Human-centered Design Thinking

Learning from and with people is at the heart of human-centered design.

Approach Category: Transform Organizations

An increasingly popular approach in many academic and professional spaces, human-centered design (also known as design thinking) is a process that sparks innovation by placing users at the heart of any endeavor.

What It Is

Human-centered design is a problem-solving approach used to create new products and services based on knowing and empathizing with people. In family engagement, families’ voices, experiences, and needs become the center from which new ideas, processes, and services are developed.

Human-centered design helps educators and other practitioners use families’ perspectives as a foundation for reframing assumptions about problems, imagining new possibilities, and piloting and refining practices over time. It can be used in almost any context in order to help educators place themselves in the lives of families, with a goal of better understanding families’ perspectives, actions, and beliefs while placing assumptions aside.

How It Works

Although there are different ways to use human-centered design methods, Global Family Research Project suggests the following process, which involves three overlapping steps:

  • Inspiration means observing people, talking with them, and stepping into another’s shoes to understand problems and opportunities that exist in their lives. This phase generally involves observations, interviews, and empathy building.
  • Ideation is the process of defining a problem and brainstorming different ideas and ways to solve it.
  • Implementation involves prototyping and testing innovative and new ideas, delivery, systems, and strategies.

Many of the techniques and tools that have emerged from the three overarching steps in human-centered design can be used in workshops as well as integrated into an organization’s operating processes. Human-centered design can be used as part of workshops to inspire new ideas for products and services; as part of an ongoing initiative bringing families, educators, and communities together to reimagine ideas for family engagement within a community; or as a part of a university course.

What Changes

Human-centered design can lead to learners becoming more intentional about engaging families and including their voices in teaching, learning, programs, and services, as well as lead to increased empathy and the likelihood that educators will listen to families and take time to understand their perspectives.

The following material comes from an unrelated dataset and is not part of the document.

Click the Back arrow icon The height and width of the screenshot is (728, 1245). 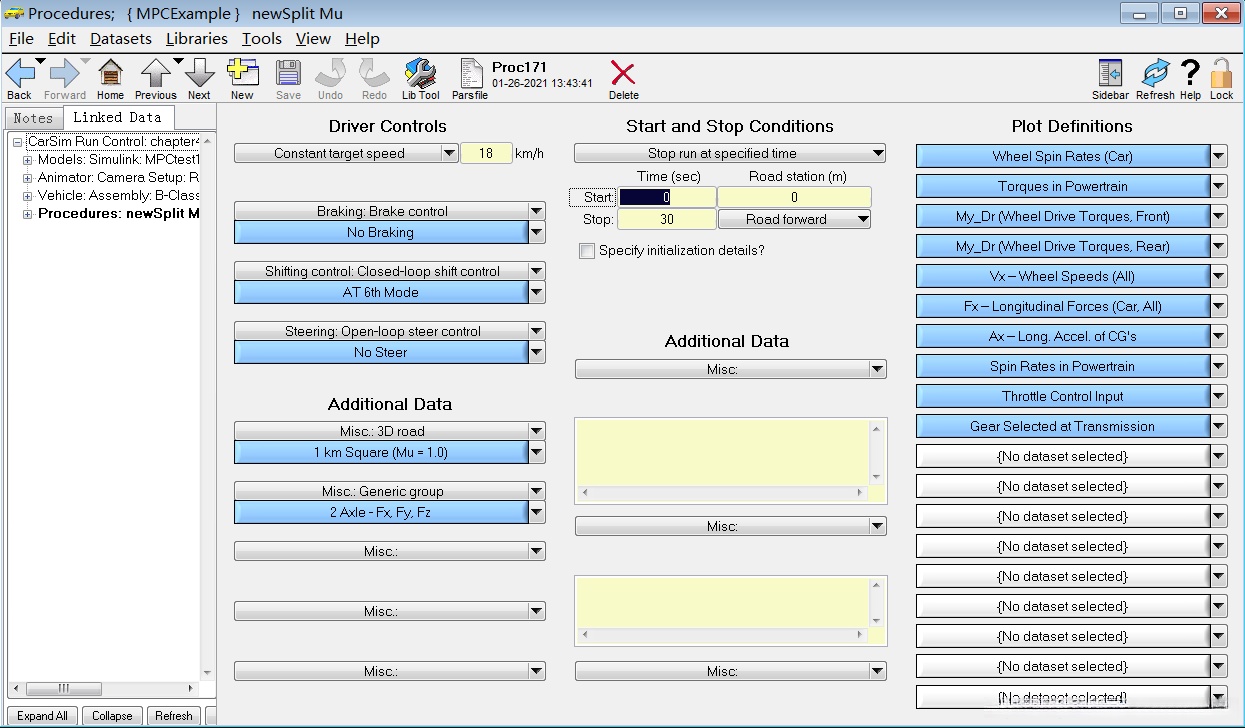pyautogui.click(x=19, y=75)
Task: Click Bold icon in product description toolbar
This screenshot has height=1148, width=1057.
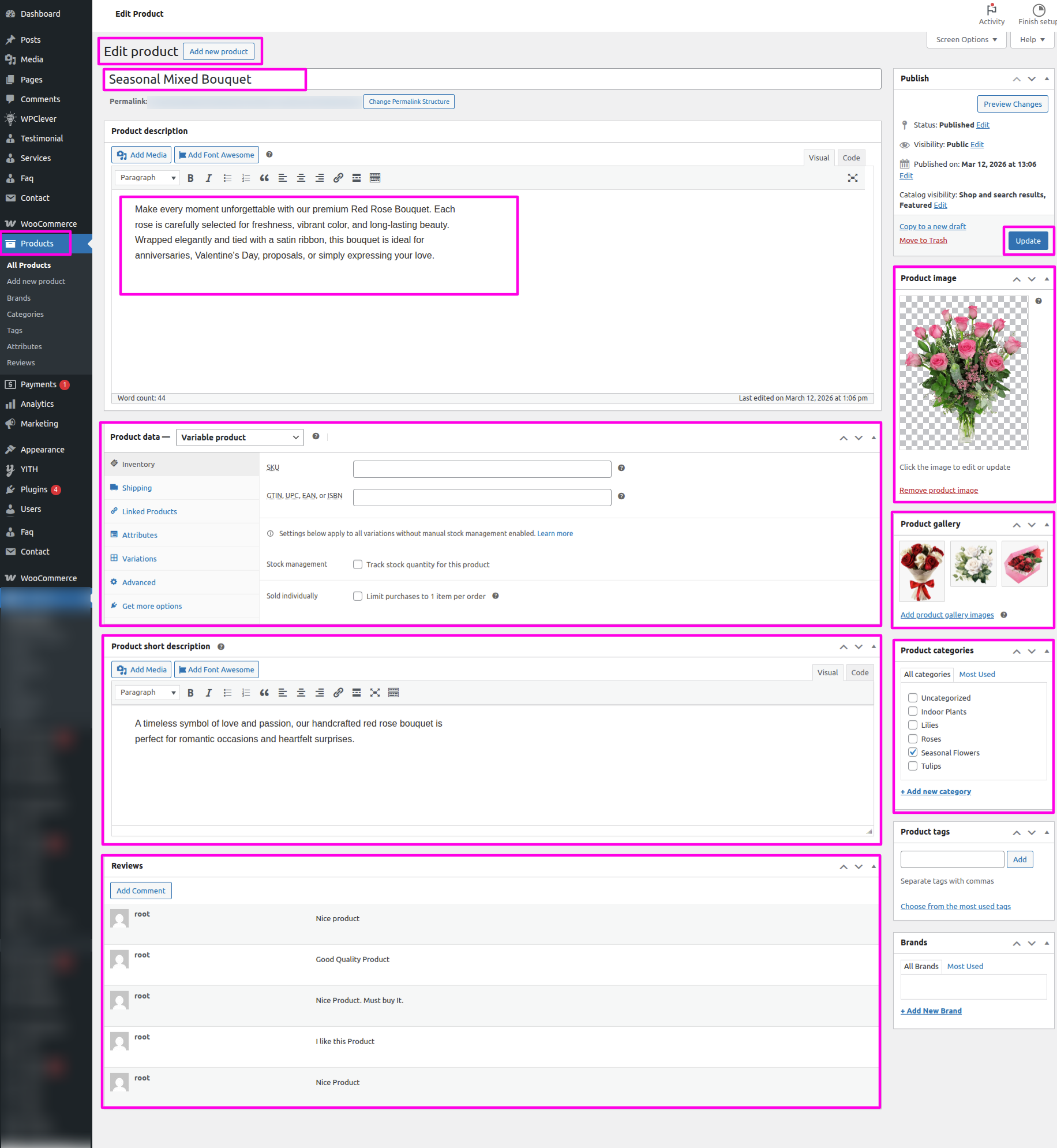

And when organizations adopt human-centered design techniques, they create a platform for raising up families’ voices and perspectives. This platform creates an “us with them” mentality rather than an “us versus them” stance. This process also builds strong relationships and understanding between families and educators and leads to the development of more-effective family engagement policies and practices, which, in turn, can result in high participation rates, more meaningful engagement, more differentiated services, and stronger child outcomes.

Approach In Action

Approach In Action

Human-centered design thinking transforms programs
Nashville Public Library used the Design Thinking process to create a new family literacy program for incarcerated teenage fathers. After a visit to a juvenile detention facility and conversations with the young men, librarians understood that their usual family literacy workshops would not work. They brainstormed what would be special and meaningful and came up with the idea of having the dads use rap to record a children’s book.

The librarians worked on a prototype workshop and brought several books, especially about fathers and men of color, to the detention center. Rather than offer a formal discussion of early literacy the librarians gave the fathers time to explore the books, showed videos of how to read to young children, and responded to questions. Although designed as a three-week workshop culminating in the fathers recording a book of their choice, the men asked for more time to prepare. They chose to record the stories using different formats such as rapping over beats, playing the guitar, or simply reading aloud. After finishing the recording, the librarians burned them onto CDs, which we put inside a new copy of the book. Facility staff placed the completed books in the men’s belongings, which they would have access to upon their release.

According to library surveys, all participants agreed that they learned a great deal about literacy. Several mentioned that they planned to visit a library with their kids.

Human-centered design as an organizational process
Created by the Early Learning Lab (Oakland, California), the Parent Innovation Institute was a nine-month intensive human-centered design experience that brought together families and different community providers — including librarians, early childhood educators, and health practitioners. Its goals were to improve programs and services to better meet the needs of families, develop the leadership skills and innovation capacity of staff and parents, and strengthen the connections between organizations serving parents in a community. Participants included families and four community-based organizations — the César E. Chávez Branch of the Oakland Public Library, East Bay Agency For Children, La Clínica de La Raza, and the Unity Council. Families were at the heart of the work, identifying problems and solutions through guided discovery and human-centered design. As a result of the work, organizations adapted to meet the changing needs of families. For example, at the library, the original cohort of mostly 4-year-olds has moved on to preschool and the library staff now have more toddlers in attendance. The staff are adjusting the curriculum of the play group to fit this younger crowd and trying out new materials and activities together with families.